Last week, we introduced Taleb’s definition of black swans; rare, unpredictable ‘unknown unknowns’ in military terms, with major impacts, exploring historical examples that reshaped society post-event. This week I’m going to introduce a fictional black swan and how to react to them but before that the unpredictable part of Taleb’s definition needs some modifications. True black swans by Taleb definition are not only rare but practically non-existent outside of natural disasters such as earthquakes. To discuss a black swan, I am going to change the definition a bit and say these events are unpredictable to most observers but predictable or at least imaginable to some. Taleb would likely call them grey swans. For instance, Sputnik was known to the Soviets, but an intelligence failure and complete surprise to the rest of the world. Nikola Tesla anticipated the iPhone 81 years ahead of time. 9/11 was known to the perpetrators and was an intelligence failure. Staging a significant part of your naval fleet in Pearl Harbor during a world war and forgetting to surveil the surrounding area is not a black swan, just incompetence.
With that tweak out of the way, we’ll explore in Part II where Taleb discusses strategies to mitigate a black (grey) swan’s major impacts with a fictional example. His strategies can be applied to pre-swan events as well as post-swan. Pre-swan planning in business is called contingency planning, risk management, or, you guessed it, black swan planning. They include prioritizing redundancy, flexibility, robustness, and simplicity, as well as preparing for extremes, fostering experimentation, and embracing antifragility.

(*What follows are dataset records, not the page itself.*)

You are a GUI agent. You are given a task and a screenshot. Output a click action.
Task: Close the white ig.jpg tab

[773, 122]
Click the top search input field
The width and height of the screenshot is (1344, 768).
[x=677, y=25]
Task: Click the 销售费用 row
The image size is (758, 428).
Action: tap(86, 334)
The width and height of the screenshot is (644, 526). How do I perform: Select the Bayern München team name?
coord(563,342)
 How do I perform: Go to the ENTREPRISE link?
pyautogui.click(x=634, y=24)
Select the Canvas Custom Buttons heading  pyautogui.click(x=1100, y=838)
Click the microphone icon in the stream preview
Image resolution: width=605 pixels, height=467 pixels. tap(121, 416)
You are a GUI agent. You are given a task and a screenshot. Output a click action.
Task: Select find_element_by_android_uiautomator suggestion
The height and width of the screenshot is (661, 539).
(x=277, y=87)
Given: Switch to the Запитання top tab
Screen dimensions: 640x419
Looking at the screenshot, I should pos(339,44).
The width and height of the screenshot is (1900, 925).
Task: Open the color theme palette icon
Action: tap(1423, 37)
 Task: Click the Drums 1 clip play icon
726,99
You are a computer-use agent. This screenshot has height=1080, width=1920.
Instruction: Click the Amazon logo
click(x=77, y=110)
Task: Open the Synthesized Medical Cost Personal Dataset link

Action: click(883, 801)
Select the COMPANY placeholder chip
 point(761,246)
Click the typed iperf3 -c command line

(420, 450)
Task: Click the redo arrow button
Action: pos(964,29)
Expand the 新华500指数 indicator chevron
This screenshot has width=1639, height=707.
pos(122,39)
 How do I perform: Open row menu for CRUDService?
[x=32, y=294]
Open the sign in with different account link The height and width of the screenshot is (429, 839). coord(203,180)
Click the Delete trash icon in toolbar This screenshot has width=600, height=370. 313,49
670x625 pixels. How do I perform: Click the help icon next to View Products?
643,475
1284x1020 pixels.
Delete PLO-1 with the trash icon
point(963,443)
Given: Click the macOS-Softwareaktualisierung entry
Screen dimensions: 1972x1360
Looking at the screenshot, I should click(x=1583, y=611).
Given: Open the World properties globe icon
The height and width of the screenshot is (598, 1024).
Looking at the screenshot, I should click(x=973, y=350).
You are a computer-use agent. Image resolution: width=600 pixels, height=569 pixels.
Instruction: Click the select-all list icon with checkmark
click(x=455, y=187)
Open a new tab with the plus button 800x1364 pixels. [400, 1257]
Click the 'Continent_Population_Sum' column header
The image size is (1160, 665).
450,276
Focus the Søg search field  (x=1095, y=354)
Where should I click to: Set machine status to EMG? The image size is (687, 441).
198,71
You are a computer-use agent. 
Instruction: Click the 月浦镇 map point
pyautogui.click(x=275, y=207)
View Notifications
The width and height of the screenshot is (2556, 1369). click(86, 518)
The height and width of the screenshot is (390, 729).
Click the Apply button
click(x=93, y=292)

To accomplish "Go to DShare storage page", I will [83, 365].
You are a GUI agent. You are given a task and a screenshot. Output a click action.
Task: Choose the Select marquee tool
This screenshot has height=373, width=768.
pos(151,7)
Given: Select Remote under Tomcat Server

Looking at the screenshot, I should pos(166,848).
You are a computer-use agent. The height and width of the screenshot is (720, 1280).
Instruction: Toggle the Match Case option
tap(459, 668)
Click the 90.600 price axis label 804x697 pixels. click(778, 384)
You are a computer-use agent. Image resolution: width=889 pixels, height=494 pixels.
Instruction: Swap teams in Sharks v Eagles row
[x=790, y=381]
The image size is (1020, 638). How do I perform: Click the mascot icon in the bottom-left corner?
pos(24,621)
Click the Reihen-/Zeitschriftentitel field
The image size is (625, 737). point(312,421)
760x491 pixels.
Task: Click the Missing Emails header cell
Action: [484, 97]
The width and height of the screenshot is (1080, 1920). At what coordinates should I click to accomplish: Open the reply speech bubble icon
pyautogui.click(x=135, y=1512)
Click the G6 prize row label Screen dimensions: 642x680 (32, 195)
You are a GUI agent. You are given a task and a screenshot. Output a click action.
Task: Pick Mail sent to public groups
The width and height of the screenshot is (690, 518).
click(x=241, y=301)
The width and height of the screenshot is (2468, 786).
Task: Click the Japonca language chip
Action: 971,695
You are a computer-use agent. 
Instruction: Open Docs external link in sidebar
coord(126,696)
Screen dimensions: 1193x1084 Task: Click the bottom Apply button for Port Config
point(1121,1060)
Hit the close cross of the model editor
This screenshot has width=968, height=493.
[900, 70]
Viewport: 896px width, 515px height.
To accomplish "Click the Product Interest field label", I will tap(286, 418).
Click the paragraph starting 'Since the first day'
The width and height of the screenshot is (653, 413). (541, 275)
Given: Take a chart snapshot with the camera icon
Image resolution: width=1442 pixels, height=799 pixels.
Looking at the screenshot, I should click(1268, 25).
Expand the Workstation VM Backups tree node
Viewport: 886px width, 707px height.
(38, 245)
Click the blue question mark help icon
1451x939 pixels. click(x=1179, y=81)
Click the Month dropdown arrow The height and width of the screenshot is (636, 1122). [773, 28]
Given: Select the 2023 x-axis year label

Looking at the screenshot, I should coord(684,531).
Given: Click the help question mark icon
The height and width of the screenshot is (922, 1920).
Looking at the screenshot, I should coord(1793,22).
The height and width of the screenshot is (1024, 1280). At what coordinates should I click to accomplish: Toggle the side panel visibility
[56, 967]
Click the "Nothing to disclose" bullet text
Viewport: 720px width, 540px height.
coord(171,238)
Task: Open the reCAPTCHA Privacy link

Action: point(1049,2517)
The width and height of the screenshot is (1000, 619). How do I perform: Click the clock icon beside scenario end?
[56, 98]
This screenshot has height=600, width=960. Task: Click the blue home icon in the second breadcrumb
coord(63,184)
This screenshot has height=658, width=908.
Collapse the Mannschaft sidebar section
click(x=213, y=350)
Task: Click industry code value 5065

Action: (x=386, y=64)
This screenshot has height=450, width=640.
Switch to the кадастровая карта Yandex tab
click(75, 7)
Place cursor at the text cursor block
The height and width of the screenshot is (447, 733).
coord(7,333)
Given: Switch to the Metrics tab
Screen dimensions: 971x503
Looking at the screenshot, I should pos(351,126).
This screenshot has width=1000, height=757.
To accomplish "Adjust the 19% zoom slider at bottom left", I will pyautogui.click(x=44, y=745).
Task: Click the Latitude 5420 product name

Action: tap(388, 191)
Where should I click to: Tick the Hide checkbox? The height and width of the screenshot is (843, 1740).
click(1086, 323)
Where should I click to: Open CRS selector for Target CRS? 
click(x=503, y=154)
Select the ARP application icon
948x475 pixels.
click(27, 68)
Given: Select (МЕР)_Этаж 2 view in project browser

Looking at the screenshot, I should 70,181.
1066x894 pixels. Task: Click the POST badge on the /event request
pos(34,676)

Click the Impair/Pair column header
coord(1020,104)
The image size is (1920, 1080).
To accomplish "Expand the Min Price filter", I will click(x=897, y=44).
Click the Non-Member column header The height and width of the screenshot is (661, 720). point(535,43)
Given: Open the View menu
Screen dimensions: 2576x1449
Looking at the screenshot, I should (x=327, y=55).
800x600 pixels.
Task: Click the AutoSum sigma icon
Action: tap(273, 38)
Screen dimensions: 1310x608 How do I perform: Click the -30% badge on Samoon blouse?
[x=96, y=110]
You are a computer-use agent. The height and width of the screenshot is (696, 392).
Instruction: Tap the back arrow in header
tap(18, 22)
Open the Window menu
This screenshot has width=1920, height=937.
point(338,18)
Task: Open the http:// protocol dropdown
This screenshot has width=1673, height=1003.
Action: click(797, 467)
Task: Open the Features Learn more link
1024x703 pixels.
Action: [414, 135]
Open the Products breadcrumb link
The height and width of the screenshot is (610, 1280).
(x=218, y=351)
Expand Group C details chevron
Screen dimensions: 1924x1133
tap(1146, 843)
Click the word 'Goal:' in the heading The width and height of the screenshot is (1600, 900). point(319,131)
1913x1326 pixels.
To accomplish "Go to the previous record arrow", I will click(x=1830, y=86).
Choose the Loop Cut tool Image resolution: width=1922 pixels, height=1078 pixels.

Imagine a modern black swan: a relentless AI generated cyberattack cripples the Federal Reserve and banking system, wiping out reserves and assets. Industry and services collapse nationwide and globally as capital evaporates, straining essentials, with recovery decades away if ever. After the shock comes analysis and damage reports, then the rebuilding begins.
The Treasury, with no liquid assets, must renegotiate debt to preserve global trust. Defense capabilities are maintained at a sufficient level, hopefully hardened, to protect national security, while the State Department reimagines the world to effectively bolster domestic production and resource independence while keeping the wolves at bay.
Non-essential programs, from expansive infrastructure projects, research, federal education initiatives, all non-essential services are shelved, shifting priorities and remaining resources to maintaining core social and population safety nets like Social Security and Defense. Emergency measures kick in: targeted taxes on luxury goods and wealth are imposed to boost revenue and redirect resources. Tariffs encourage domestic production and independence.
Federal funding to states and localities is reduced to a trickle. States and municipalities must take ownership of essential public services such as education, water, roads, and public safety. The states are forced to retrench and innovate, turning federal scarcity into local progress.
Looking ahead, resilience becomes the first principle. Diversification takes center stage, with the creation of a sovereign wealth fund based on assets like gold, bitcoin, and commodities, bolstered by states that had stockpiled reserves such as rainy-day funds, ensuring financial stability. Local agriculture, leaner industries and a realigned electrical grid, freed from federal oversight, innovate under pressure, strengthening a recovery. Resilience becomes antifragility, the need to build stronger and better in the face of adversity. And finally, the government must revert to its Lockean and Jeffersonian roots, favoring liberty and growth over control, safety, and stagnation: anti-fragility.